• **PROBLEM TO WORK ON**
From the line that contains "ตั้งค่าคุกกี้ (96, 2552)" to the final line of the entries below, write out every line exactly as it appears, and nothing else.
EXERCISE DATA Start Marker
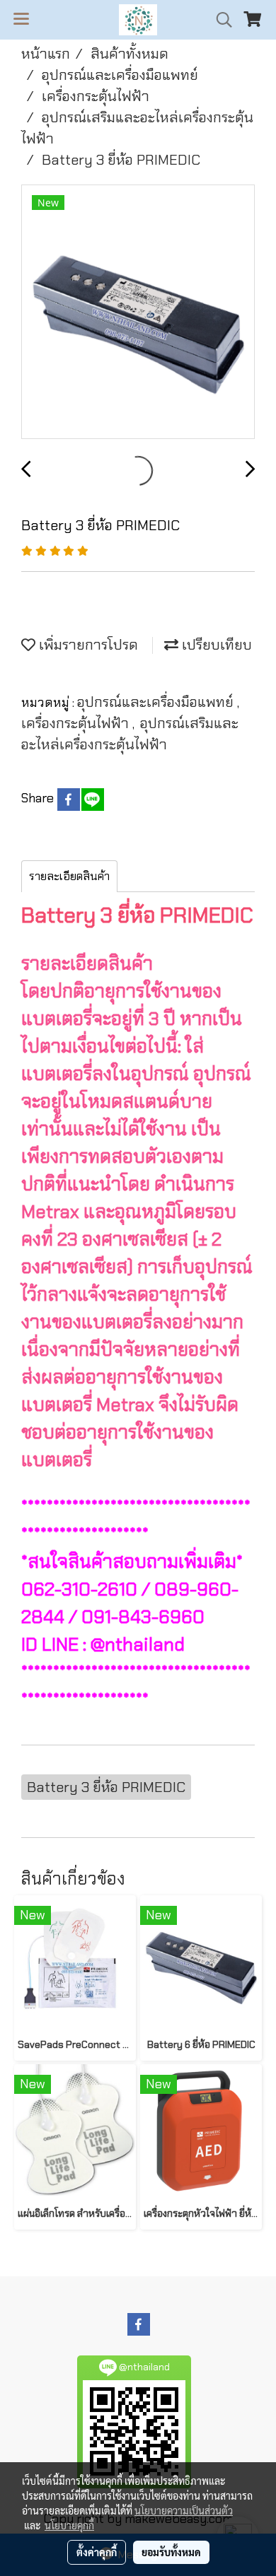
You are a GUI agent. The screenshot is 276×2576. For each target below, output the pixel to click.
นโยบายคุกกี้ (69, 2525)
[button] (219, 20)
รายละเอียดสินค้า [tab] (69, 876)
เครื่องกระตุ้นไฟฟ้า (76, 723)
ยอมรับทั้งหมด (171, 2552)
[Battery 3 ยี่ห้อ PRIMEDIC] (138, 312)
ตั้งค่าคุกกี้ (96, 2552)
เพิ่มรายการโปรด (86, 645)
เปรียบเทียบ (215, 645)
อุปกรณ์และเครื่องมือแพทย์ (157, 702)
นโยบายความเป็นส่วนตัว (183, 2510)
EXERCISE DATA End Marker
• **OUTPUT FOR THIS TASK**
ตั้งค่าคุกกี้ (96, 2552)
เพิ่มรายการโปรด (86, 645)
เปรียบเทียบ (215, 645)
อุปกรณ์และเครื่องมือแพทย์ (157, 702)
นโยบายความเป็นส่วนตัว (183, 2510)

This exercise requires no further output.